Belt works. I did not fill it or bled it but now I have bled it after many times at the thermostat housing. After I took out thermostat for test i boiling water. Radiators does not get properly warm. Every now and then the right radiator starts but only cold air can be felt coming out so I assume there is some hot water reaching the sensor but it doesnt go down into the radiator. Pipes that goes out from tvermostat and Y to each side gets very hot maybe a very slight sirkulation push this water barely enough to trigger the fan switches? Any better way of bleeding?
Temp reading was up to 125 C... Some fluid came out but surpisingly little. It boiled like a kettle i the exp tank. Whith that low amount of circulation can it be the water pump? Can the shaft inthere somehow disconnect fromthe pulley?
since it happened at high revs could the shaft in water pump break? I found the right side bypass or circulation hose that goes to thermostat housing to be very bad. rubber rotten on inside. replaced it.
I am speculating that even though there was something causing too much work load on impeller it would slip on the belt before breaking.. M
A fchater about 2 months ago reported a new 355 wp where the impeller broke. A failure like that could cause the problem you report. If you have this problem it will be the 2nd time in 40 years of wrenching.
I did not di a complete purge just vacumed out enough so I could remove thermostat. I have bled many times on the bleed bolt. Seems like there is no circulation. Even with some air here and there I believe rhere would be circulation allthough not opti al perhaps
sounds like it could be: - failed thermostat; - failed impeller (although all of the system should get hot to some degree, there should be no cold bits.) - air lock in pipe work. - Open the expansion tank; - bleed each radiator, is there water coming out and is the expansion tank draining at the same time? - re bleed system.
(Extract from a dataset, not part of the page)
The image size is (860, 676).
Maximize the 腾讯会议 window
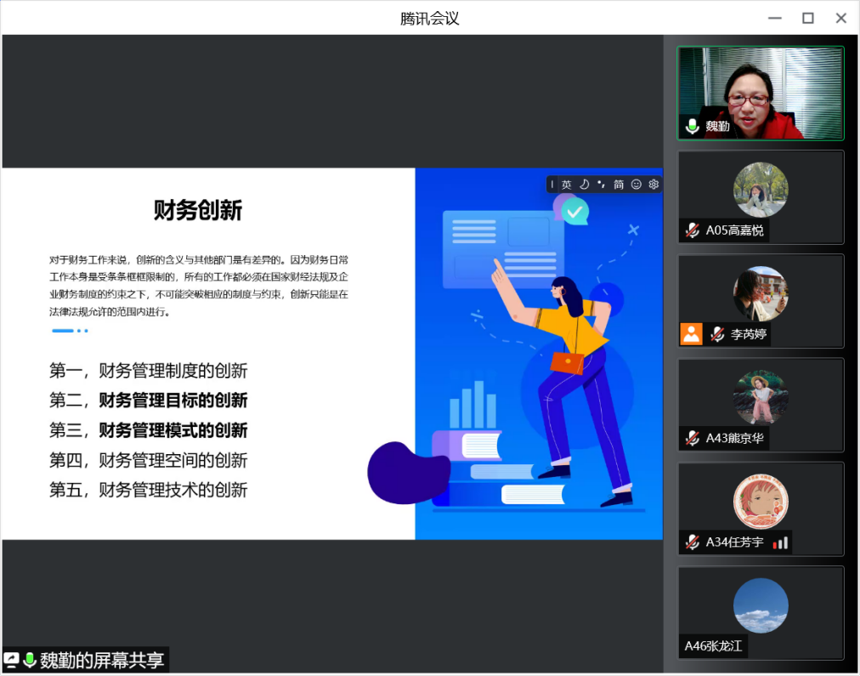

Best of luck,
For got to ass, could also be one of the smaller pipes blocked causing an air lock. Recent thread on the 348s with pipes almost blocking so could happen, the two from the expansion tank in particular.
The (kind of) good news is that if you drain the coolant. So you know you are definitely empty, then you can refill and be sure how much has gone in. Whilst empty, are the pump off and inspect. It’ll cost a new gasket, but might show straight away if there is an issue. Then of course you get into taking off rads and flushing. Mindful that if you had the pump replaced, could there have been crud in the system that wasn’t emptied and that’s causing a block - or a new pump moved stuff and that got lodged. You really want to be happy that there is no more stuff lurking to block a thermostat etc. If one pipe looks poor, probably worth inspecting all. That won’t have helped prevent air locks potentially collapsing tubes and stopping flow? It sounds like it is holding coolant, so flow is more the issue. Obviously check fans any way, as a shame to miss something that’s also a (small) part of a wider problem. How far away is your Shop? Wonder what role they might want to play in this in case it is related to the pump work. Sent from my iPhone using Tapatalk
Hi thanks. Will proceed and check the things you mention. Where is best way to flush. I see radiators have inlet otlet on top. Is there a drain plug on bottom of rads? The shop is far away. They will send a mechanic by plane next week to take out water pump and check. He bring new parts.. so thats cool. M
Just a thought, if you disconnect the aux heater water pump wires and run the engine with the heater on, if the vents blow cool air then its very likely the water pump has failed. Seems these pumps have a few failure modes. If the pump is required to be replaced it is quite a big job. Best of luck.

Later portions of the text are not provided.